Edward Mosberg, polski Żyd ocalony z Holokaustu, zmarł w wieku 96 lat. Był zaangażowany w rozwijanie polsko-żydowskiego dialogu. Informację o śmierci Mosberga przekazał w mediach społecznościowych Konsul Generalny w Nowym Jorku Adrian Kubicki.
Mosberg, który rodził się 6 stycznia 1926 roku w Krakowie, był więźniem niemieckich obozów koncentracyjnych w Płaszowie i Mauthausen. W momencie wybuchu II wojny światowej miał 13 lat.
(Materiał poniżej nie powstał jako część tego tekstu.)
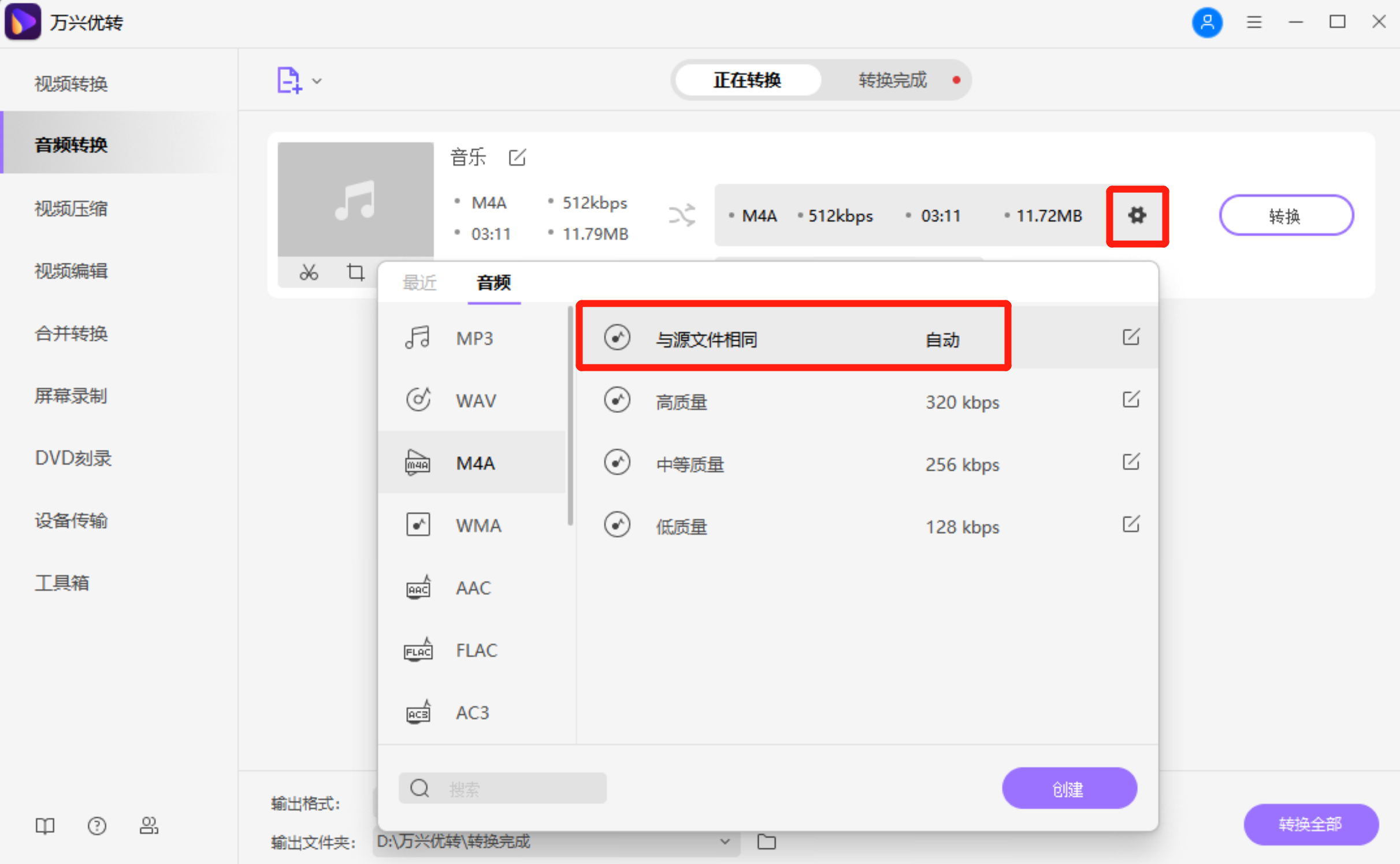Open the output folder path dropdown
This screenshot has width=1400, height=864.
tap(726, 842)
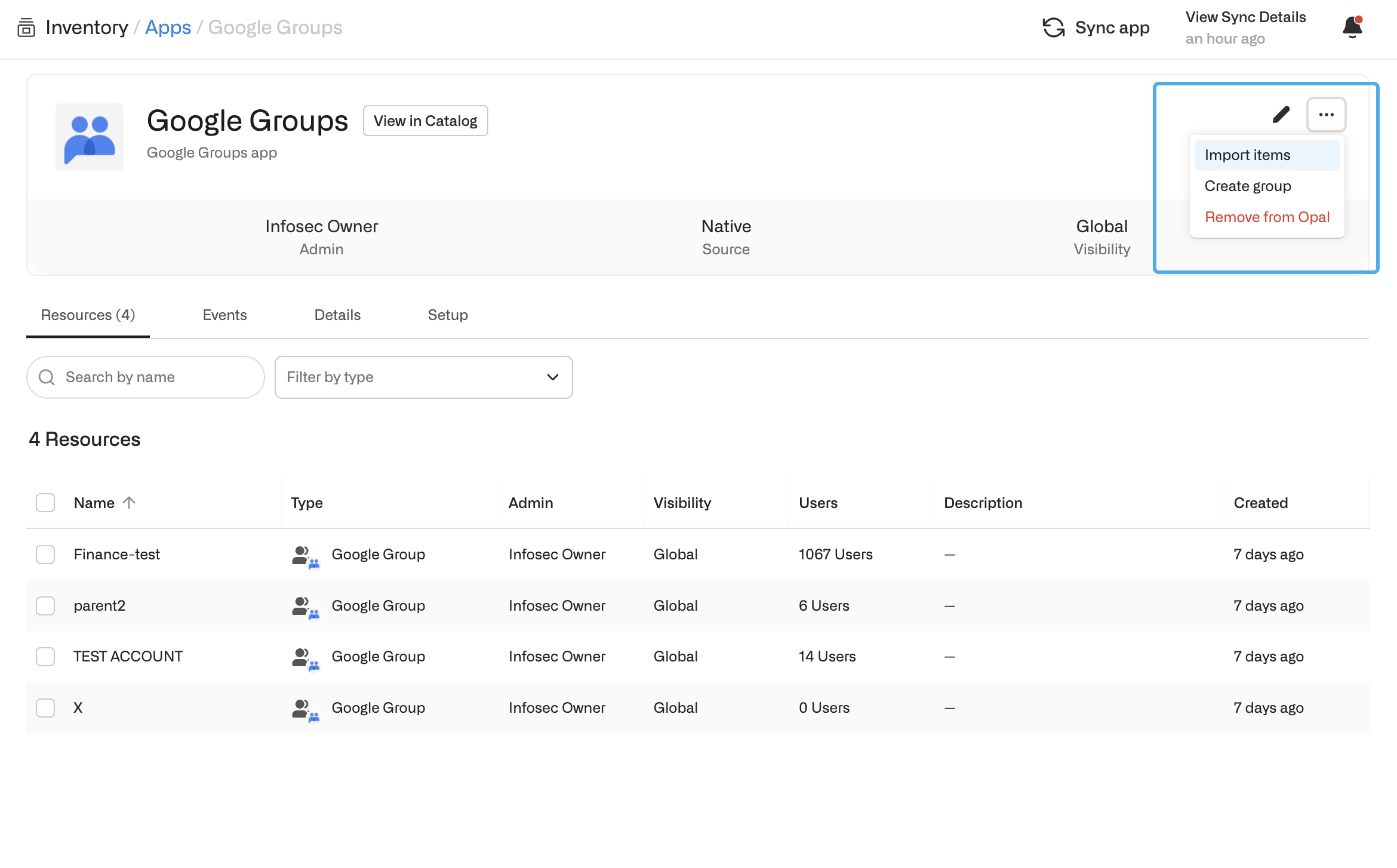The image size is (1397, 868).
Task: Switch to the Events tab
Action: pos(224,315)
Większość jego najbliższych została zgładzona w Holokauście. W 1951 roku wraz z żoną przybył do Nowego Jorku. Mieszkał w New Jersey.
Jego imię nosi odznaczenie, przyznawane przez Fundację From The Depths, za ratowanie Żydów podczas II wojny światowej. Edward Mosberg został odznaczony przez tę fundację za "budowanie dialogu w duchu pamięci o Holokauście".
Edward Mosberg uhonorowany przez prezydenta
W czerwcu 2019 roku prezydent Andrzej Duda odznaczył Edwarda Mosberga Krzyżem Komandorskim Orderu Zasługi RP "za wybitne zasługi w rozwijaniu polsko-żydowskiego dialogu i upowszechnianie wiedzy o roli Polaków w ratowaniu Żydów".
- W wieku 93 lat wrócić do miasta, w którym się urodziłem i otrzymać takie odznaczenie jest dla mnie okolicznością niesamowicie poruszającą - powiedział wówczas Mosberg. - Przyjmuję tę nagrodę w imieniu siebie, mojej żony, moich dzieci i wnuków, a co najważniejsze, na cześć mojej matki, ojca, rodzeństwa oraz 6 milionów Żydów, brutalnie zamordowanych przez niemieckich nazistów podczas Holokaustu. Ważne aby ci, którzy przychodzą po nas, byli naszymi świadkami i mieli pewność, że tragedia Holokaustu nigdy nie zostanie zapomniana - mówił.
- Odznaczenie dedykuję także na cześć tych, którzy oddali i ryzykowali swoje życie, aby ratować Żydów w czasie wojny, jak rodzina Ulmów z Markowej, a także w nadziei na lepsze relacje między narodem Żydowskim i Polskim - dodał.
Edward Mosberg wielokrotnie uczestniczył w Marszach Żywych w Auschwitz. Zasłynął także obroną Pomnika Katyńskiego w New Jersey, który miał zostać umieszczony w mniej eksponowanym miejscu.